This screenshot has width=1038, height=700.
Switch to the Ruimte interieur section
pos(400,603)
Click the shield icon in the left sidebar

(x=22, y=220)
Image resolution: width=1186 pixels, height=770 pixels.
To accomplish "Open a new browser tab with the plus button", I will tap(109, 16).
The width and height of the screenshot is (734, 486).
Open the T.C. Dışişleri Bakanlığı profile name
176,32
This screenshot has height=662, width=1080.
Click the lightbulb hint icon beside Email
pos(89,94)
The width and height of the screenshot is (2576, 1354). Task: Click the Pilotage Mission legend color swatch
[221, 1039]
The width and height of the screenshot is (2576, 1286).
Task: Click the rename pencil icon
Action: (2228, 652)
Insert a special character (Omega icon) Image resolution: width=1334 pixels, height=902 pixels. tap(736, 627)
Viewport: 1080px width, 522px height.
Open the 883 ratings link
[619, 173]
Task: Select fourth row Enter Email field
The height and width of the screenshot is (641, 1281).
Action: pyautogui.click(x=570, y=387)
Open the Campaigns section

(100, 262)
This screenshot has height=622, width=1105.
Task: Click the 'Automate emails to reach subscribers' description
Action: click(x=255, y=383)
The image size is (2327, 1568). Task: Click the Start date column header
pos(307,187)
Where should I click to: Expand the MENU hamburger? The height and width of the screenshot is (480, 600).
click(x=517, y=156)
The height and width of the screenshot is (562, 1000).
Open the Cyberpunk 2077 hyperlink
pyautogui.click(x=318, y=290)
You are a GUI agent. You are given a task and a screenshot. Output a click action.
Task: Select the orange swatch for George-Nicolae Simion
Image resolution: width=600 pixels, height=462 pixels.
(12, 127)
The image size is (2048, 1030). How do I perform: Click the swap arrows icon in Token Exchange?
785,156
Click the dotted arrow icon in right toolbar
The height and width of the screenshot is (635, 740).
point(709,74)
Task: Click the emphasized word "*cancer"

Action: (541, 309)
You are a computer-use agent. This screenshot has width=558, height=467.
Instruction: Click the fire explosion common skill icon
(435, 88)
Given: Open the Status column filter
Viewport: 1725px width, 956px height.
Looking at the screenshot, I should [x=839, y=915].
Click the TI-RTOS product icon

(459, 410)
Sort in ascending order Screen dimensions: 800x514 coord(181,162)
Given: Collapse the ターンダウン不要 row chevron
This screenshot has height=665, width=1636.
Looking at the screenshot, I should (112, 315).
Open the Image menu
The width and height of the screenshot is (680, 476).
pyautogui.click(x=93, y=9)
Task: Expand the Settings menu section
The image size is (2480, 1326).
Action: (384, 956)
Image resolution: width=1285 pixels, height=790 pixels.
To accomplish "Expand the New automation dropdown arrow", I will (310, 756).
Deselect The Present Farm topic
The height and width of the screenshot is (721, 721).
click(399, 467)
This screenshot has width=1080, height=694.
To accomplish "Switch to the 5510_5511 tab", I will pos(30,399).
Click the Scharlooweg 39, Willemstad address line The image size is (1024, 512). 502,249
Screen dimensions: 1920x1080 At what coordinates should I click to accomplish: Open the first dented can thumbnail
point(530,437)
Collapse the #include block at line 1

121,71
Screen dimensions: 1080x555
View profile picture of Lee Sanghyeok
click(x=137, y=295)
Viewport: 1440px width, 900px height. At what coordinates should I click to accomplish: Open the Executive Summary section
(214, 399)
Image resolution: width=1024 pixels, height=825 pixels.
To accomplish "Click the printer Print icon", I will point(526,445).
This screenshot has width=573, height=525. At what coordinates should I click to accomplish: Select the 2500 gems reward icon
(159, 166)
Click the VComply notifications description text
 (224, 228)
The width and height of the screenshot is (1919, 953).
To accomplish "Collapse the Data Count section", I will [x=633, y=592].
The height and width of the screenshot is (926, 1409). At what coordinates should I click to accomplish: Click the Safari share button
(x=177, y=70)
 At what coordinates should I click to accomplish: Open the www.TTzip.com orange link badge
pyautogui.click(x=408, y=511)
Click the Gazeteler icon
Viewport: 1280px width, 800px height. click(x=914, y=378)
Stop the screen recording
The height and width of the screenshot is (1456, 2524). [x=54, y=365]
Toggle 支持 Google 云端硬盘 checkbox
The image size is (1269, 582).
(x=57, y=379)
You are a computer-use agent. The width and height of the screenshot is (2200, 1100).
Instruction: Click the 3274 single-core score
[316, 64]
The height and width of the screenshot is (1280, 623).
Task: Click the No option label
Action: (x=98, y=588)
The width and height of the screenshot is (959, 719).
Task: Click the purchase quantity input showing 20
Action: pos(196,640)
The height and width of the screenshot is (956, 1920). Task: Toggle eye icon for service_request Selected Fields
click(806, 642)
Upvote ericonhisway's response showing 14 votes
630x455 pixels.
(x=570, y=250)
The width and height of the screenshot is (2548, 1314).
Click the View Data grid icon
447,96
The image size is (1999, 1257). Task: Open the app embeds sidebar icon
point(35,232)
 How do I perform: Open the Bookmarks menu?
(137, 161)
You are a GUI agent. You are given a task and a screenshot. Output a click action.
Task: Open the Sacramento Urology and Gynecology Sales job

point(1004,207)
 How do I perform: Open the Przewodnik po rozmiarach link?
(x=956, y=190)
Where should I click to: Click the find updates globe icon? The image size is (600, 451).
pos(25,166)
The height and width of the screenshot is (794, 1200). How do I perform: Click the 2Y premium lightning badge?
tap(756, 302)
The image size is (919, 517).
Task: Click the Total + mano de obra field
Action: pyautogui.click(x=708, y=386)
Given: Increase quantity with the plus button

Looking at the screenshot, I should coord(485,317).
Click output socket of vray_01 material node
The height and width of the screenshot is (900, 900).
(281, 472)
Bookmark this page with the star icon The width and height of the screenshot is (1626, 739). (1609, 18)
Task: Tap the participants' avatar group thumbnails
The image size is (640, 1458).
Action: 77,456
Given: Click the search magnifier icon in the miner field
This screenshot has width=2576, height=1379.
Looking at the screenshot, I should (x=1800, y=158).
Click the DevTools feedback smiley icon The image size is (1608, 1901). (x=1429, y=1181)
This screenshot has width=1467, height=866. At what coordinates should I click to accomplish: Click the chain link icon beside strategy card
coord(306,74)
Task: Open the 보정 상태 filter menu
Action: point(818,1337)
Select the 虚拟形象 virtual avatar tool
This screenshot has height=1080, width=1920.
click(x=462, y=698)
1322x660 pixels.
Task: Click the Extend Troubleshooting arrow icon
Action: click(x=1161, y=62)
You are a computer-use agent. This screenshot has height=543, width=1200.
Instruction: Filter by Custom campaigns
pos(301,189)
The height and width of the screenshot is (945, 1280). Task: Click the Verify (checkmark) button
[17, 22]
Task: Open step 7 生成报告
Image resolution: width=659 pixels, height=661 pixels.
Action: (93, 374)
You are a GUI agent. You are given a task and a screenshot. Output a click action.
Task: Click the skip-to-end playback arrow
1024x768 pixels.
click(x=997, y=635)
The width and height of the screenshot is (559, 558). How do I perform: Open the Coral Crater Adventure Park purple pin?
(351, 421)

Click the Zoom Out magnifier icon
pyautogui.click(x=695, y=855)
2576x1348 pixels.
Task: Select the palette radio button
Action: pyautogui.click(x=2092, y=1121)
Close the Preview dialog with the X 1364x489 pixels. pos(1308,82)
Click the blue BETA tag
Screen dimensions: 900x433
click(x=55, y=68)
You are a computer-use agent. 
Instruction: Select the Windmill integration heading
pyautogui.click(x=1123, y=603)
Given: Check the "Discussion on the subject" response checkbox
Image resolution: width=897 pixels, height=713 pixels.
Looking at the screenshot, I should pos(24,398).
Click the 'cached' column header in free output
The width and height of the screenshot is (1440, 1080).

▶ Aim
Could you print every one of the records above again, word for word?

▶ Worked solution
This screenshot has width=1038, height=700.
Switch to the Ruimte interieur section
pos(400,603)
Click the shield icon in the left sidebar

(x=22, y=220)
Image resolution: width=1186 pixels, height=770 pixels.
To accomplish "Open a new browser tab with the plus button", I will tap(109, 16).
The width and height of the screenshot is (734, 486).
Open the T.C. Dışişleri Bakanlığı profile name
176,32
This screenshot has height=662, width=1080.
Click the lightbulb hint icon beside Email
pos(89,94)
The width and height of the screenshot is (2576, 1354). Task: Click the Pilotage Mission legend color swatch
[221, 1039]
The width and height of the screenshot is (2576, 1286).
Task: Click the rename pencil icon
Action: (2228, 652)
Insert a special character (Omega icon) Image resolution: width=1334 pixels, height=902 pixels. tap(736, 627)
Viewport: 1080px width, 522px height.
Open the 883 ratings link
[619, 173]
Task: Select fourth row Enter Email field
The height and width of the screenshot is (641, 1281).
Action: pyautogui.click(x=570, y=387)
Open the Campaigns section

(100, 262)
This screenshot has height=622, width=1105.
Task: Click the 'Automate emails to reach subscribers' description
Action: click(x=255, y=383)
The image size is (2327, 1568). Task: Click the Start date column header
pos(307,187)
Where should I click to: Expand the MENU hamburger? The height and width of the screenshot is (480, 600).
click(x=517, y=156)
The height and width of the screenshot is (562, 1000).
Open the Cyberpunk 2077 hyperlink
pyautogui.click(x=318, y=290)
You are a GUI agent. You are given a task and a screenshot. Output a click action.
Task: Select the orange swatch for George-Nicolae Simion
Image resolution: width=600 pixels, height=462 pixels.
(12, 127)
The image size is (2048, 1030). How do I perform: Click the swap arrows icon in Token Exchange?
785,156
Click the dotted arrow icon in right toolbar
The height and width of the screenshot is (635, 740).
point(709,74)
Task: Click the emphasized word "*cancer"

Action: (541, 309)
You are a computer-use agent. This screenshot has width=558, height=467.
Instruction: Click the fire explosion common skill icon
(435, 88)
Given: Open the Status column filter
Viewport: 1725px width, 956px height.
Looking at the screenshot, I should [x=839, y=915].
Click the TI-RTOS product icon

(459, 410)
Sort in ascending order Screen dimensions: 800x514 coord(181,162)
Given: Collapse the ターンダウン不要 row chevron
This screenshot has height=665, width=1636.
Looking at the screenshot, I should (112, 315).
Open the Image menu
The width and height of the screenshot is (680, 476).
pyautogui.click(x=93, y=9)
Task: Expand the Settings menu section
The image size is (2480, 1326).
Action: (384, 956)
Image resolution: width=1285 pixels, height=790 pixels.
To accomplish "Expand the New automation dropdown arrow", I will (310, 756).
Deselect The Present Farm topic
The height and width of the screenshot is (721, 721).
click(399, 467)
This screenshot has width=1080, height=694.
To accomplish "Switch to the 5510_5511 tab", I will pos(30,399).
Click the Scharlooweg 39, Willemstad address line The image size is (1024, 512). 502,249
Screen dimensions: 1920x1080 At what coordinates should I click to accomplish: Open the first dented can thumbnail
point(530,437)
Collapse the #include block at line 1

121,71
Screen dimensions: 1080x555
View profile picture of Lee Sanghyeok
click(x=137, y=295)
Viewport: 1440px width, 900px height. At what coordinates should I click to accomplish: Open the Executive Summary section
(214, 399)
Image resolution: width=1024 pixels, height=825 pixels.
To accomplish "Click the printer Print icon", I will point(526,445).
This screenshot has width=573, height=525. At what coordinates should I click to accomplish: Select the 2500 gems reward icon
(159, 166)
Click the VComply notifications description text
 (224, 228)
The width and height of the screenshot is (1919, 953).
To accomplish "Collapse the Data Count section", I will [x=633, y=592].
The height and width of the screenshot is (926, 1409). At what coordinates should I click to accomplish: Click the Safari share button
(x=177, y=70)
 At what coordinates should I click to accomplish: Open the www.TTzip.com orange link badge
pyautogui.click(x=408, y=511)
Click the Gazeteler icon
Viewport: 1280px width, 800px height. click(x=914, y=378)
Stop the screen recording
The height and width of the screenshot is (1456, 2524). [x=54, y=365]
Toggle 支持 Google 云端硬盘 checkbox
The image size is (1269, 582).
(x=57, y=379)
You are a computer-use agent. The width and height of the screenshot is (2200, 1100).
Instruction: Click the 3274 single-core score
[316, 64]
The height and width of the screenshot is (1280, 623).
Task: Click the No option label
Action: (x=98, y=588)
The width and height of the screenshot is (959, 719).
Task: Click the purchase quantity input showing 20
Action: pos(196,640)
The height and width of the screenshot is (956, 1920). Task: Toggle eye icon for service_request Selected Fields
click(806, 642)
Upvote ericonhisway's response showing 14 votes
630x455 pixels.
(x=570, y=250)
The width and height of the screenshot is (2548, 1314).
Click the View Data grid icon
447,96
The image size is (1999, 1257). Task: Open the app embeds sidebar icon
point(35,232)
 How do I perform: Open the Bookmarks menu?
(137, 161)
You are a GUI agent. You are given a task and a screenshot. Output a click action.
Task: Open the Sacramento Urology and Gynecology Sales job

point(1004,207)
 How do I perform: Open the Przewodnik po rozmiarach link?
(x=956, y=190)
Where should I click to: Click the find updates globe icon? The image size is (600, 451).
pos(25,166)
The height and width of the screenshot is (794, 1200). How do I perform: Click the 2Y premium lightning badge?
tap(756, 302)
The image size is (919, 517).
Task: Click the Total + mano de obra field
Action: pyautogui.click(x=708, y=386)
Given: Increase quantity with the plus button

Looking at the screenshot, I should coord(485,317).
Click output socket of vray_01 material node
The height and width of the screenshot is (900, 900).
(281, 472)
Bookmark this page with the star icon The width and height of the screenshot is (1626, 739). (1609, 18)
Task: Tap the participants' avatar group thumbnails
The image size is (640, 1458).
Action: 77,456
Given: Click the search magnifier icon in the miner field
This screenshot has width=2576, height=1379.
Looking at the screenshot, I should (x=1800, y=158).
Click the DevTools feedback smiley icon The image size is (1608, 1901). (x=1429, y=1181)
This screenshot has width=1467, height=866. At what coordinates should I click to accomplish: Click the chain link icon beside strategy card
coord(306,74)
Task: Open the 보정 상태 filter menu
Action: point(818,1337)
Select the 虚拟形象 virtual avatar tool
This screenshot has height=1080, width=1920.
click(x=462, y=698)
1322x660 pixels.
Task: Click the Extend Troubleshooting arrow icon
Action: click(x=1161, y=62)
You are a computer-use agent. This screenshot has height=543, width=1200.
Instruction: Filter by Custom campaigns
pos(301,189)
The height and width of the screenshot is (945, 1280). Task: Click the Verify (checkmark) button
[17, 22]
Task: Open step 7 生成报告
Image resolution: width=659 pixels, height=661 pixels.
Action: (93, 374)
You are a GUI agent. You are given a task and a screenshot. Output a click action.
Task: Click the skip-to-end playback arrow
1024x768 pixels.
click(x=997, y=635)
The width and height of the screenshot is (559, 558). How do I perform: Open the Coral Crater Adventure Park purple pin?
(351, 421)

Click the Zoom Out magnifier icon
pyautogui.click(x=695, y=855)
2576x1348 pixels.
Task: Select the palette radio button
Action: pyautogui.click(x=2092, y=1121)
Close the Preview dialog with the X 1364x489 pixels. pos(1308,82)
Click the blue BETA tag
Screen dimensions: 900x433
click(x=55, y=68)
You are a computer-use agent. 
Instruction: Select the Windmill integration heading
pyautogui.click(x=1123, y=603)
Given: Check the "Discussion on the subject" response checkbox
Image resolution: width=897 pixels, height=713 pixels.
Looking at the screenshot, I should pos(24,398).
Click the 'cached' column header in free output
The width and height of the screenshot is (1440, 1080).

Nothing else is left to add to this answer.